While in college as a sophomore, as part of his scholarship, January helped teach a beginning golf class, where he met his future wife, Patricia "Pat" Rushing. They both graduated in 1953 and eloped to Ardmore, Oklahoma. They lived in San Antonio while Don was in the Air Force, and began their family—two boys and a girl.

Professional career
January won 10 PGA Tour titles, though never more than one in a year, with his most notable at the 1967 PGA Championship, an 18-hole playoff victory over Don Massengale. January had lost the 1961 PGA Championship in a playoff to Jerry Barber when his 68, the lowest losing score ever in an 18-hole playoff for a major championship, was bested by Barber's 67. He won the Vardon Trophy for lowest scoring average in 1976 at the age of 47. He was a member of the U.S. Ryder Cup team in both 1965 and 1977.

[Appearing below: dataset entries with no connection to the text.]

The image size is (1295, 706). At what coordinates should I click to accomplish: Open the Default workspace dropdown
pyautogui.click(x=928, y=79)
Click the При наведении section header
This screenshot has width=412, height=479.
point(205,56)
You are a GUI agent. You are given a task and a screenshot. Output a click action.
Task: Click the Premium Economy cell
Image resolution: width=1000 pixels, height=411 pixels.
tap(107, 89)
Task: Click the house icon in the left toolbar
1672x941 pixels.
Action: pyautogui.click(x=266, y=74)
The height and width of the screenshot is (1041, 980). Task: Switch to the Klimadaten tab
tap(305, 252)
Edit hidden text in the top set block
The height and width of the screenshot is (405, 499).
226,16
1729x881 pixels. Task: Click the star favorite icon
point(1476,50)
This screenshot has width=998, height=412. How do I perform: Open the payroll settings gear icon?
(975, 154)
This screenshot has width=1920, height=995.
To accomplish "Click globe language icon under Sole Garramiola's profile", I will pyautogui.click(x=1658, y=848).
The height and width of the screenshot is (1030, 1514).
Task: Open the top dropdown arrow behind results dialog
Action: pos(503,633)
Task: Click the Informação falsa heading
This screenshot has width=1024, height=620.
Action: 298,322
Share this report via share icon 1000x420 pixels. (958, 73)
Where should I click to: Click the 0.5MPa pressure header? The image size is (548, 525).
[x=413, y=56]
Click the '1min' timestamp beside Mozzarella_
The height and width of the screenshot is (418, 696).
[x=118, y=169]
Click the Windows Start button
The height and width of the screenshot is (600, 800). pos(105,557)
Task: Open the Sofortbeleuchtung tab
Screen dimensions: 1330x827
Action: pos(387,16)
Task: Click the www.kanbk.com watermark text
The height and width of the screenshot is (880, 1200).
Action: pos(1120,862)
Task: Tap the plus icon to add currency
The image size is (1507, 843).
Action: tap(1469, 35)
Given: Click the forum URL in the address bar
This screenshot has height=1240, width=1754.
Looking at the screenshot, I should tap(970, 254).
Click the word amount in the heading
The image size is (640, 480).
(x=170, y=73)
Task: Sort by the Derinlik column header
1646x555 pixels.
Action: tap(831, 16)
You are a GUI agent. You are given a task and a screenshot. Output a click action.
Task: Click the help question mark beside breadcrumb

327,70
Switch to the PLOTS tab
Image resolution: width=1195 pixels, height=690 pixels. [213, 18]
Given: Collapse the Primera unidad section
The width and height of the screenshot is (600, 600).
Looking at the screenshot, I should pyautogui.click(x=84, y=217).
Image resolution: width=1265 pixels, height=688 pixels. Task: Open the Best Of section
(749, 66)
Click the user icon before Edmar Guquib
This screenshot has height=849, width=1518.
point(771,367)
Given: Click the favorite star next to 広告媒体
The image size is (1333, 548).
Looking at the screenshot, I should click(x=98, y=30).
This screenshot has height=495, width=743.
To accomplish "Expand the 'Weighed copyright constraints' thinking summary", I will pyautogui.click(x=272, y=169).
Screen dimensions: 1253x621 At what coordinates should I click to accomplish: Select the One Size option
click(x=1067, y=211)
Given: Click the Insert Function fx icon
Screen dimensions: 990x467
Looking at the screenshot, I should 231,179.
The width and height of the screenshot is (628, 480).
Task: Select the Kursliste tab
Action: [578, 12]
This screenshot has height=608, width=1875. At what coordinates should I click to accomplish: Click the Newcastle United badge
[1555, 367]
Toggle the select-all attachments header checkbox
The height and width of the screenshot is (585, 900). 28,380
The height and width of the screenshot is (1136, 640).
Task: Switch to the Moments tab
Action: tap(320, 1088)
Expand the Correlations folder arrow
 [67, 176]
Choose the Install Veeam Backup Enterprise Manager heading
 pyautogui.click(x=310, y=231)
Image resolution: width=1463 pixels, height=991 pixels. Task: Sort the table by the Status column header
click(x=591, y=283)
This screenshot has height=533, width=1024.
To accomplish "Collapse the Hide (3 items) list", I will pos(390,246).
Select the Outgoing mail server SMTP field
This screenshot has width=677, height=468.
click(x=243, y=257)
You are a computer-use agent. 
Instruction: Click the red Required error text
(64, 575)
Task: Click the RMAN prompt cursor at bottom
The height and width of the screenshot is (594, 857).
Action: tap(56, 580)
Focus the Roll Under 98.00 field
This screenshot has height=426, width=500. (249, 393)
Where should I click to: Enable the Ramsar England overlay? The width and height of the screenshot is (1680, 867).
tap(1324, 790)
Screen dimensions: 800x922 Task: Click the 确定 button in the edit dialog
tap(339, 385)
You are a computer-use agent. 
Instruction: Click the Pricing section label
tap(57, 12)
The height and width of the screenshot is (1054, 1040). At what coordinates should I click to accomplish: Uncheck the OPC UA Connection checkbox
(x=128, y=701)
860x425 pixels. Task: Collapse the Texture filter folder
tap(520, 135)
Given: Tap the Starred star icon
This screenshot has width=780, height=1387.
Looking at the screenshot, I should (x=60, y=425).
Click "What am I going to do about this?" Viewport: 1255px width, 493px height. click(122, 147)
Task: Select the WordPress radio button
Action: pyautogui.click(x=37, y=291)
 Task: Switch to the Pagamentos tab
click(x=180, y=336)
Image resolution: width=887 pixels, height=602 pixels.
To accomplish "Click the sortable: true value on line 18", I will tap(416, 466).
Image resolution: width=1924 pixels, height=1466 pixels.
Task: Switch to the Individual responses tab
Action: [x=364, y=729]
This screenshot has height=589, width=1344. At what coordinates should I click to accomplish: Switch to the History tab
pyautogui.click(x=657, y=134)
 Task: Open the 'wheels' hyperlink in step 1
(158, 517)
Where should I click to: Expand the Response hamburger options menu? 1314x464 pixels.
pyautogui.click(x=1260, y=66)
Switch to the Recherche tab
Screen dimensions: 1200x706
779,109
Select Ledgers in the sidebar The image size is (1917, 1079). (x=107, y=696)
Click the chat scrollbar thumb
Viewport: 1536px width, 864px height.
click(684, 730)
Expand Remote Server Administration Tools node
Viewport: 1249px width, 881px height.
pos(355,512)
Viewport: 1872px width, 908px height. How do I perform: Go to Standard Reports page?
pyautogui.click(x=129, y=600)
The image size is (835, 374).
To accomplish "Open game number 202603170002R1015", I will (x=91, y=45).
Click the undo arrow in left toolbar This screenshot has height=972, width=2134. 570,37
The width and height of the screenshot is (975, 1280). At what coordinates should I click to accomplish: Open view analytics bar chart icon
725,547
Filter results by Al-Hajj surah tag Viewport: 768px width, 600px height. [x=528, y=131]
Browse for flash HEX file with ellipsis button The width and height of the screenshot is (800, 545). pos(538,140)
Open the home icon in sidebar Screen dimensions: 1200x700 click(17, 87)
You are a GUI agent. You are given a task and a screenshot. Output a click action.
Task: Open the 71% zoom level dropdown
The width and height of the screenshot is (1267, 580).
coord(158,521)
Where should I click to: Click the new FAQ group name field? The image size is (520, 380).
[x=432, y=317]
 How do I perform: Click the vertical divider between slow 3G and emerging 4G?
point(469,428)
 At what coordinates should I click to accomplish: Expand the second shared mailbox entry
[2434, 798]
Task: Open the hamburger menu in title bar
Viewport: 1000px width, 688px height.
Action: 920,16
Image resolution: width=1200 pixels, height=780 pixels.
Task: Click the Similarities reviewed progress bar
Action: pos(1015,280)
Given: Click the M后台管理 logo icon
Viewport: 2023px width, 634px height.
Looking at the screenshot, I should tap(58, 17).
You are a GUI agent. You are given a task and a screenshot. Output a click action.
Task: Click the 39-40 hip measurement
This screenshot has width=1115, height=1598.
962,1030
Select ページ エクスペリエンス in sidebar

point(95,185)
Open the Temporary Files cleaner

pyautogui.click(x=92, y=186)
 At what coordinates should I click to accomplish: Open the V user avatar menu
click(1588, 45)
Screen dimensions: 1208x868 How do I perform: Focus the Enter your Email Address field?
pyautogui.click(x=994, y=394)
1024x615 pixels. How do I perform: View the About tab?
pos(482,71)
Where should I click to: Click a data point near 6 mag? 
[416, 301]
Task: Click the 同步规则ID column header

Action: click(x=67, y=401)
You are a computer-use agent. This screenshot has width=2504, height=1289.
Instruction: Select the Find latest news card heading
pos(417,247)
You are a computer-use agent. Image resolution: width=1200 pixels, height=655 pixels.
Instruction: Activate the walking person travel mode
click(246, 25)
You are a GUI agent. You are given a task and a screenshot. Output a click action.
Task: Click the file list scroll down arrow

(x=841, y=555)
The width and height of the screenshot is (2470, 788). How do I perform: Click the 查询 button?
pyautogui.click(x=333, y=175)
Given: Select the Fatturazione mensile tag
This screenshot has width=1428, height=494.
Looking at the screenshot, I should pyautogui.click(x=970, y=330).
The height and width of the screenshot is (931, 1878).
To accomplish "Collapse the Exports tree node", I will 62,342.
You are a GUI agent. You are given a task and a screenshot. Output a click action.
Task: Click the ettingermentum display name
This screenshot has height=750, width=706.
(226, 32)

January was responsible for a change to the Rules of Golf. During the 1963 Phoenix Open, January had a putt roll up to the lip of the hole and stop. January claimed that the ball was still moving, and waited for seven minutes for the ball to drop (it never did). Rule 16-2 was revised in 1964 to state that players had to tap the ball in within ten seconds or be penalized.

In the period between his last PGA Tour win and the start of the Senior PGA Tour, January devoted most of his professional efforts to a golf course design business, JanMart Enterprises, that he had established with fellow Texan and PGA Tour golfer Billy Martindale.

January is well known for his success on the Senior PGA Tour (now the Champions Tour), winning 22 events including two PGA Seniors' Championships. In 1980, he won the first official event on the Senior PGA Tour—the Atlantic City Senior International.

The Don January Golf Classic is a golf tournament played annually in the spring that was established to honor him in 1990 by his alma mater, now known as the University of North Texas.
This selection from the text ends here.